_Wyciąg ze strony:_
Francuski urzędnik w rozmowie z Politico powiedział, że Paryż podkręca śrubę w Niemczech w nadziei na uzyskanie zgody Berlina na wysłanie czołgów Leopard na Ukrainę przed francusko-niemieckim szczytem 22 stycznia, w 60. rocznicę podpisania elizejskiego traktatu o partnerstwie między oboma narodami.

Podobna presja płynie ze strony Polski, która chce stworzyć szeroką koalicję wśród zachodnich partnerów, by wspólnie przekazać Ukrainie Leopardy.

"Zachęcamy inne kraje do utworzenia szerokiej koalicji na rzecz przekazania Ukrainie bardziej nowoczesnych czołgów, takich jak czołgi Leopard"

- powiedział wczoraj wiceminister spraw zagranicznych Paweł Jabłoński.

Presja na Berlin

Niemcy, Hiszpania, Polska, Grecja, Dania i Finlandia należą do licznych krajów, które już używają około 60-tonowego Leoparda 2, wyposażonego w 120-milimetrową armatę, a także najnowocześniejszy system obrony i pancerz. Dzięki temu sojusznicy mogliby wspólnie zorganizować dostawy zarówno czołgów, jak i potrzebnej amunicji, a także współpracować w zakresie koniecznych przeglądów i napraw.

„Ukraińcy naprawdę chcą Leopardów, ponieważ w całej Europie jest ich mnóstwo w magazynach”

- powiedział francuski urzędnik, który jest zaznajomiony z rozmowami na temat czołgów.

_Fragment źródłowy:_

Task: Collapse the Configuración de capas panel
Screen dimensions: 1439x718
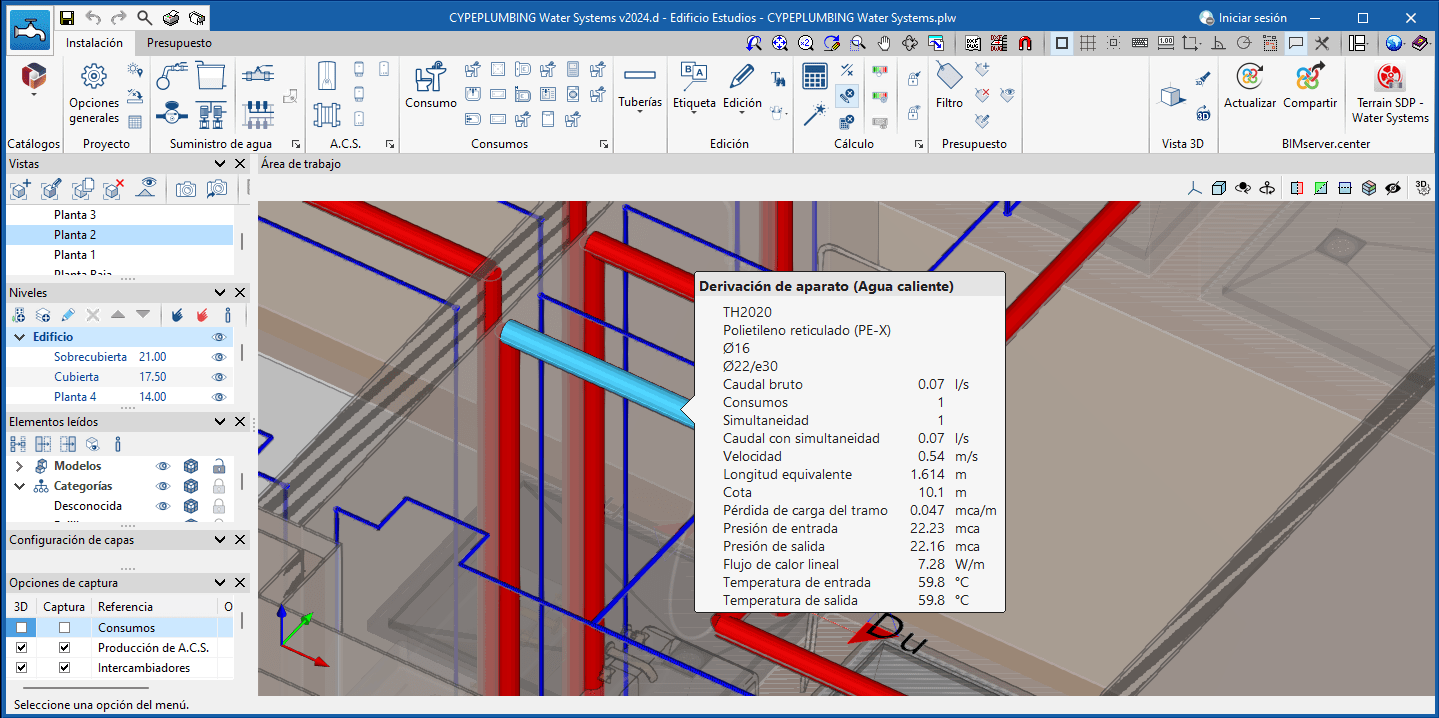Action: [220, 540]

_Lista zadań:_
**a)** Przepisz dosłownie fragment tekstu o czołgach Leopard od „Niemcy, Hiszpania, Polska, Grecja, Dania” do „przeglądów i napraw.”.
**b)** Na podstawie tekstu o czołgach Leopard odpowiedz krótko:
(i) Na który dzień zaplanowano francusko-niemiecki szczyt?
(ii) Jakiego kalibru armatę ma Leopard 2?
(iii) Jakie stanowisko zajmuje Paweł Jabłoński?

_Wyniki ćwiczenia:_
**a)**
Niemcy, Hiszpania, Polska, Grecja, Dania i Finlandia należą do licznych krajów, które już używają około 60-tonowego Leoparda 2, wyposażonego w 120-milimetrową armatę, a także najnowocześniejszy system obrony i pancerz. Dzięki temu sojusznicy mogliby wspólnie zorganizować dostawy zarówno czołgów, jak i potrzebnej amunicji, a także współpracować w zakresie koniecznych przeglądów i napraw.

**b)**
(i) Na 22 stycznia.
(ii) 120 mm.
(iii) Wiceministra spraw zagranicznych.